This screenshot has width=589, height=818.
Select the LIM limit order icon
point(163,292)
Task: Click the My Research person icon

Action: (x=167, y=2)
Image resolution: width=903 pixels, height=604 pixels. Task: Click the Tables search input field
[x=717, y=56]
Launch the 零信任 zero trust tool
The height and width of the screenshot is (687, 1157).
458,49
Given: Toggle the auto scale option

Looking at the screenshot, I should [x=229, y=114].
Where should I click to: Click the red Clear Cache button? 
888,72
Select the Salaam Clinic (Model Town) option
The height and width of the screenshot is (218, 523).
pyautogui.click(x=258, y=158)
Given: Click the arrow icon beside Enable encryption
■ ■ ■ ■ ■
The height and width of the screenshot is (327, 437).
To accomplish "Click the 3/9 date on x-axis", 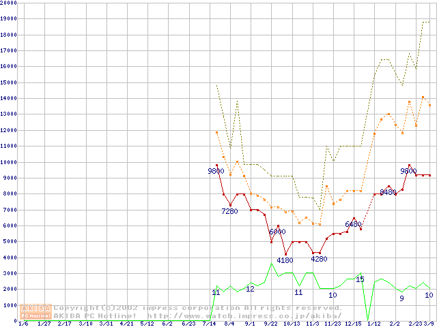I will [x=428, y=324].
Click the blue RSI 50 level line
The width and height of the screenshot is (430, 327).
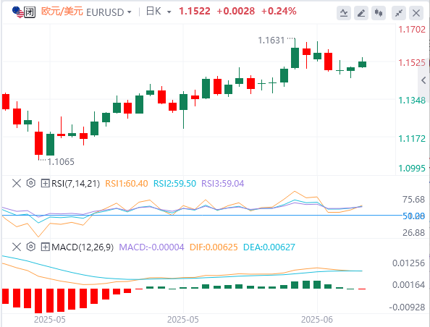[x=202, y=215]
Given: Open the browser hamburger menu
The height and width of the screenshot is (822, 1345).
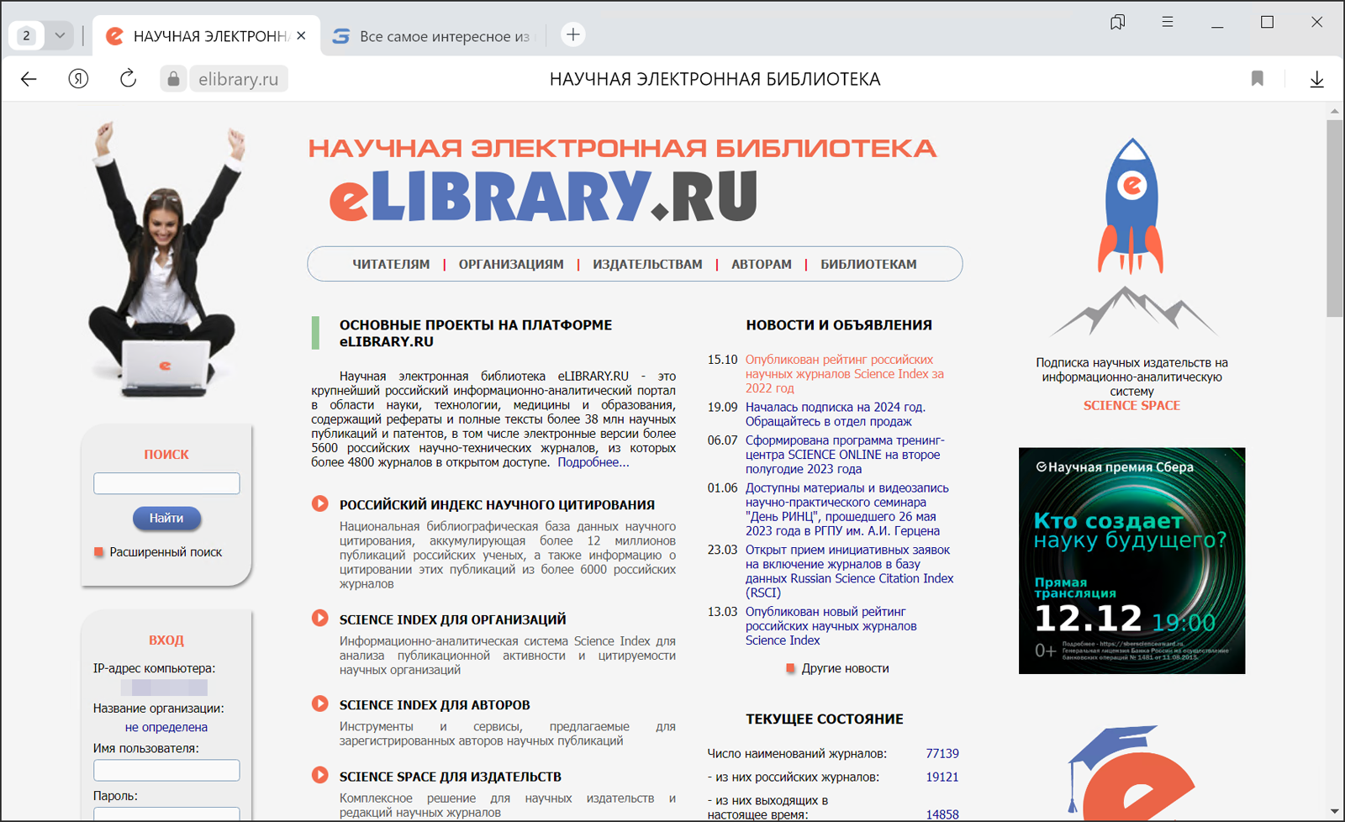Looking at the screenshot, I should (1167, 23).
■ ■ ■ ■ ■
* _DESCRIPTION OF THE TASK_
Starting at the line that has "Image resolution: width=903" and stopping after the line that has "Given: Click the", write out that part of the material again with "search input field" changed to "search box" and nothing else altered.

* _WRITTEN ANSWER_
Image resolution: width=903 pixels, height=604 pixels. Task: Click the Tables search box
[x=717, y=56]
Launch the 零信任 zero trust tool
The height and width of the screenshot is (687, 1157).
458,49
Given: Toggle the auto scale option

Looking at the screenshot, I should [x=229, y=114].
Where should I click to: Click the red Clear Cache button? 
888,72
Select the Salaam Clinic (Model Town) option
The height and width of the screenshot is (218, 523).
pyautogui.click(x=258, y=158)
Given: Click the arrow icon beside Enable encryption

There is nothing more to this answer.